Hello everyone, I am Weixue AI. Today I will introduce the application of computer vision 5-Picasso-style image migration using the VGG model. This article will use the VGG model to realize the method of Picasso-style image migration. First, we will briefly explain the principle of image style transfer, and then use the PyTorch framework to implement the algorithm of Picasso-style image transfer step by step. Finally, we will present experimental results to verify the effectiveness of the algorithm.
Table of contents
I. Introduction
2. The principle of image style transfer
2.1. VGG Network
2.2. Content Loss
2.3. Style Loss
2.4. Total Loss
3. Algorithm implementation
Four. Summary
I. Introduction
Image style transfer is a technique that applies the artistic style of one image to another, resulting in images with different artistic styles. Among them, CNN-based style transfer technology is a relatively common method. The basic idea of this method is to learn how to separate the content information and style information of the input image by adding a style-related loss function to the convolutional neural network, and recombine the two to generate a new image. Image.

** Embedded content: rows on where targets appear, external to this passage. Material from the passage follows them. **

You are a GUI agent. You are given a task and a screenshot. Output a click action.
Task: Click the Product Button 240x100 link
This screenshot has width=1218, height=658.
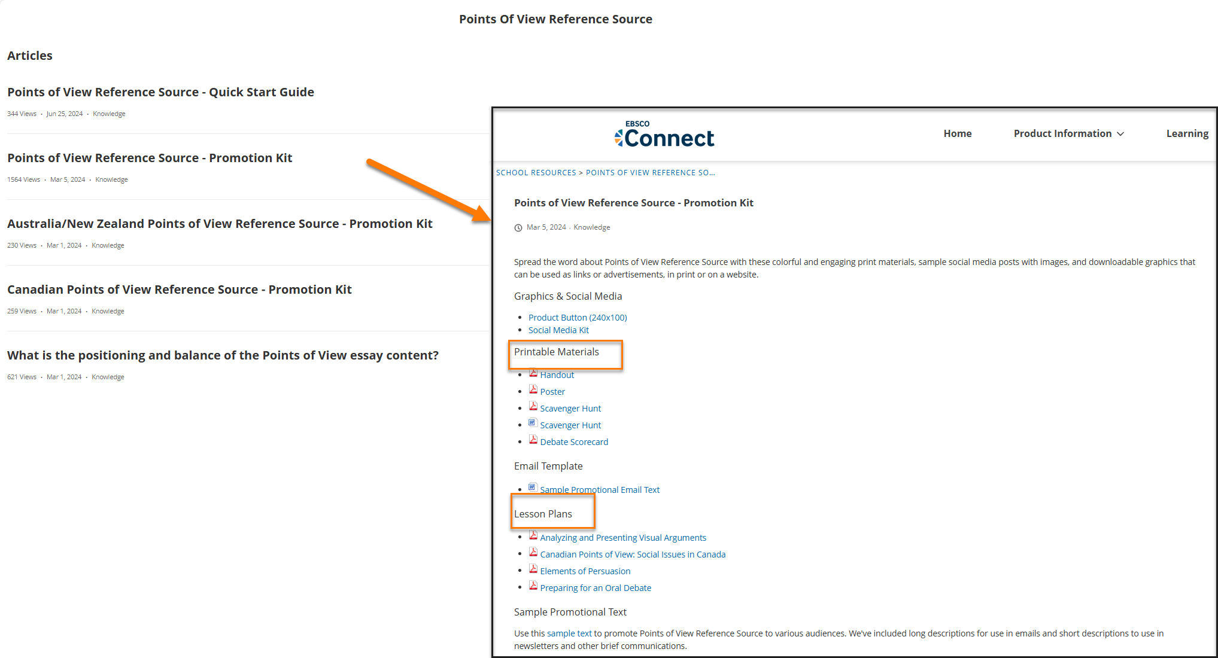(x=579, y=317)
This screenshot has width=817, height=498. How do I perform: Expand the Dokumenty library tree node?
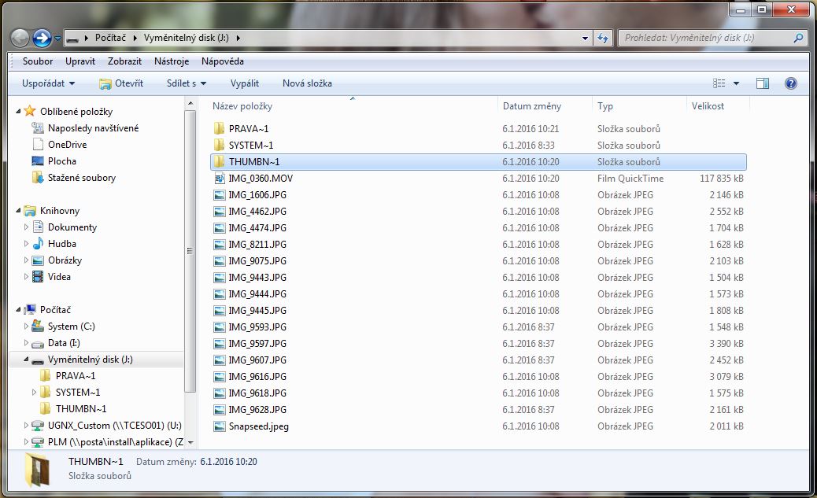26,227
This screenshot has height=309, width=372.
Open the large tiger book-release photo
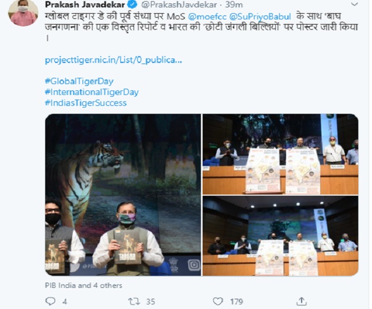(123, 195)
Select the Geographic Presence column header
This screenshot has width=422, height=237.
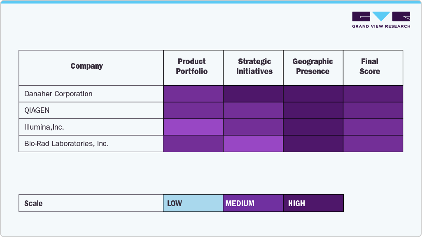click(313, 66)
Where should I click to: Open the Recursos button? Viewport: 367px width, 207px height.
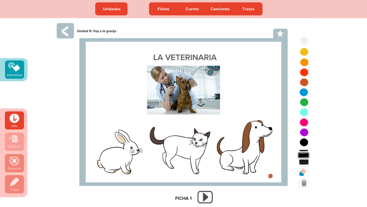(15, 163)
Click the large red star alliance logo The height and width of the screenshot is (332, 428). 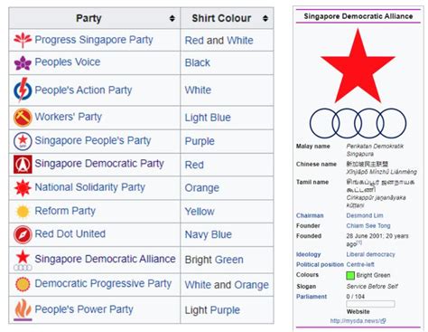(358, 66)
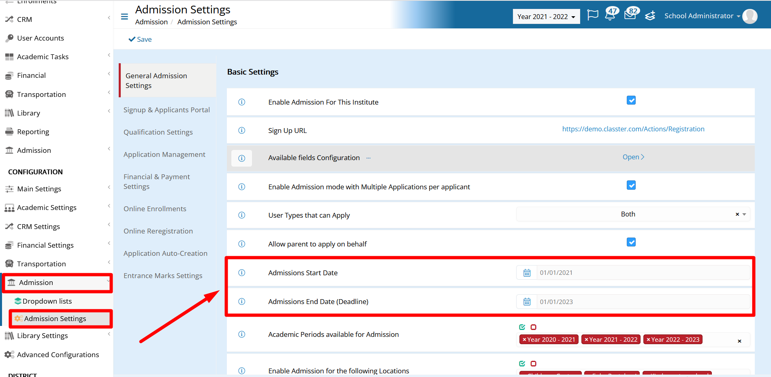Uncheck Enable Admission For This Institute
This screenshot has height=377, width=771.
tap(631, 100)
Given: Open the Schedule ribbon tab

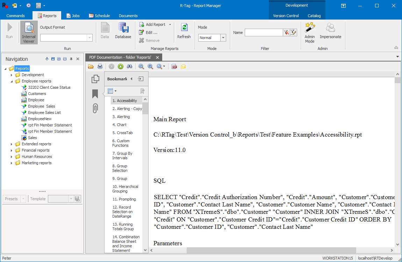Looking at the screenshot, I should (99, 15).
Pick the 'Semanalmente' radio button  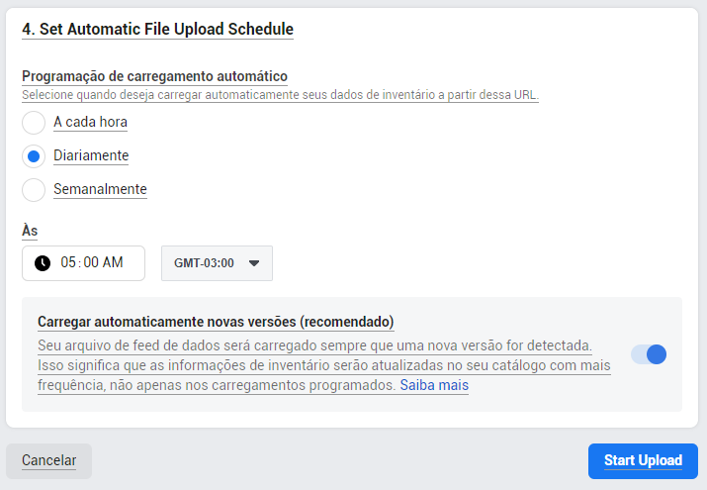click(x=34, y=189)
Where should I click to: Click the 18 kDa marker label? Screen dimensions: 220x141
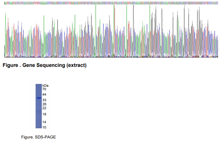[x=44, y=114]
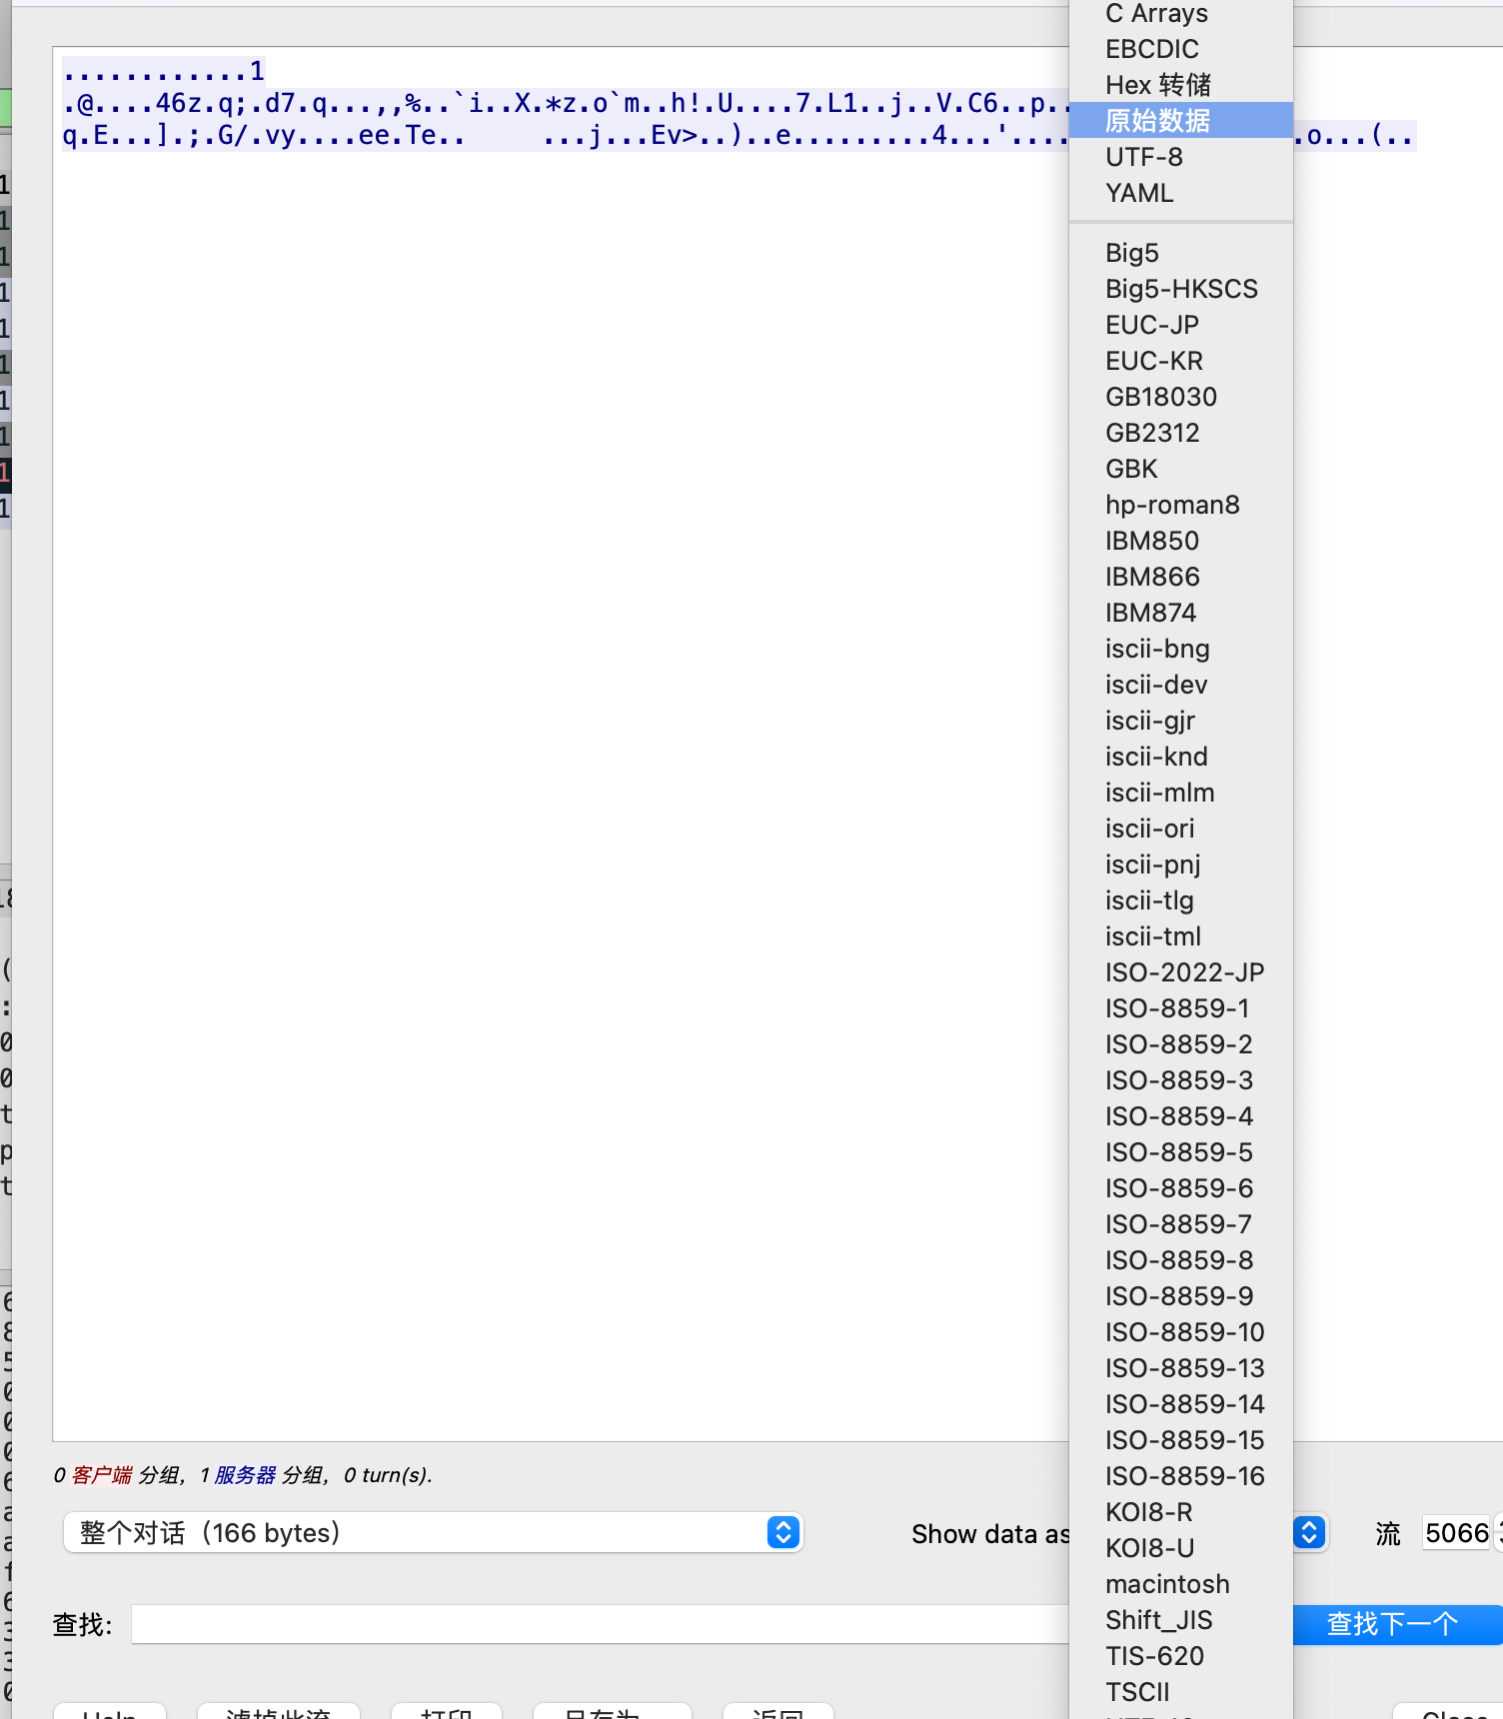Choose EBCDIC from the format menu
This screenshot has width=1503, height=1719.
(x=1151, y=49)
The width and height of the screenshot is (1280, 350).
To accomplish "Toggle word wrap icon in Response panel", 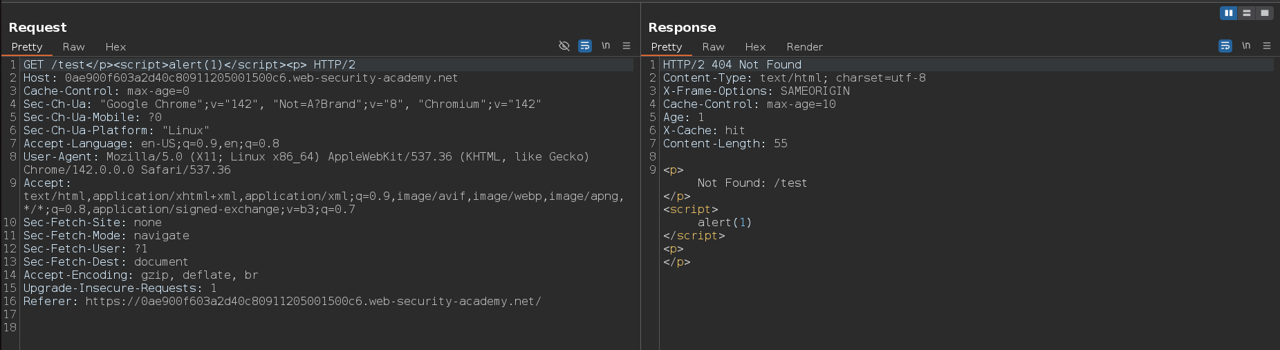I will pos(1225,46).
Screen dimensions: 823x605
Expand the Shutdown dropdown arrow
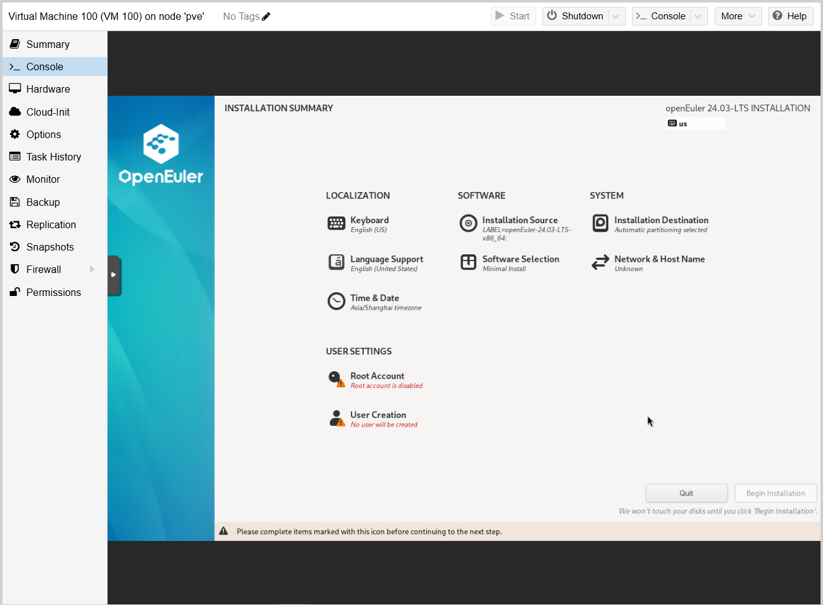click(616, 16)
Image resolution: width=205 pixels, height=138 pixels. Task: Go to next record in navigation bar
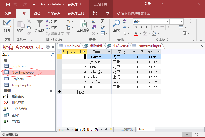[102, 129]
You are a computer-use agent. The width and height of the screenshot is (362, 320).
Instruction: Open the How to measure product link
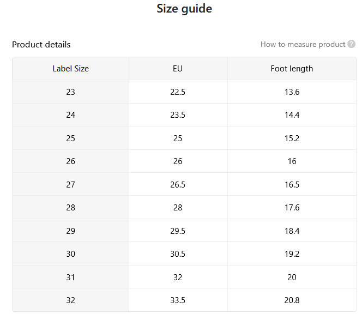point(303,44)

The implementation process of the Picasso style transfer algorithm can be divided into the following steps:
1. Use the convolutional neural network VGG to preprocess the input image and Picasso's artistic style image. The purpose of this step is to extract the features of the input image and the artistic style image as the basis for subsequent migration.
2. Define two loss functions: content loss and style loss. The content loss is used to preserve the content information of the input image, while the style loss is used to capture the texture, color and detail information in the Picasso style.
3. The weighted sum of the two loss functions is used to obtain the total loss function, and the total loss function is minimized through optimization algorithms such as stochastic gradient descent, so as to achieve the purpose of applying Picasso's artistic style to the input image.
4. For a new input image, use the trained model for style transfer.
Note: The loss function in the Picasso style transfer algorithm needs to use a pre-trained VGG network, etc. In addition, when implementing the algorithm, the choice of some hyperparameters will also affect the results, such as the weight of content and style loss, learning rate, number of training iterations, etc. Therefore, it is necessary to perform certain parameter adjustment operations when implementing the algorithm to obtain a better migration effect.
Image style conversion:
2. The principle of image style transfer
2.1. VGG network
We use a pretrained VGG-19 network as a feature extractor, which can capture both content and style features of images. The structure of the VGG-19 network is relatively simple. Its name is a combination of the number of layers and the number of units. There are 19 layers in total (including convolutional layers, pooling layers and fully connected layers), of which 13 are convolutional. Layers, 5 are pooling layers, 1 is a global average pooling layer, and finally connected to a fully connected layer as a classifier.
2.2. Loss of content
Content loss measures the difference between the output image and the feature representation of the content image at a certain layer. We usually use higher-level feature representations that preserve the overall content of the image.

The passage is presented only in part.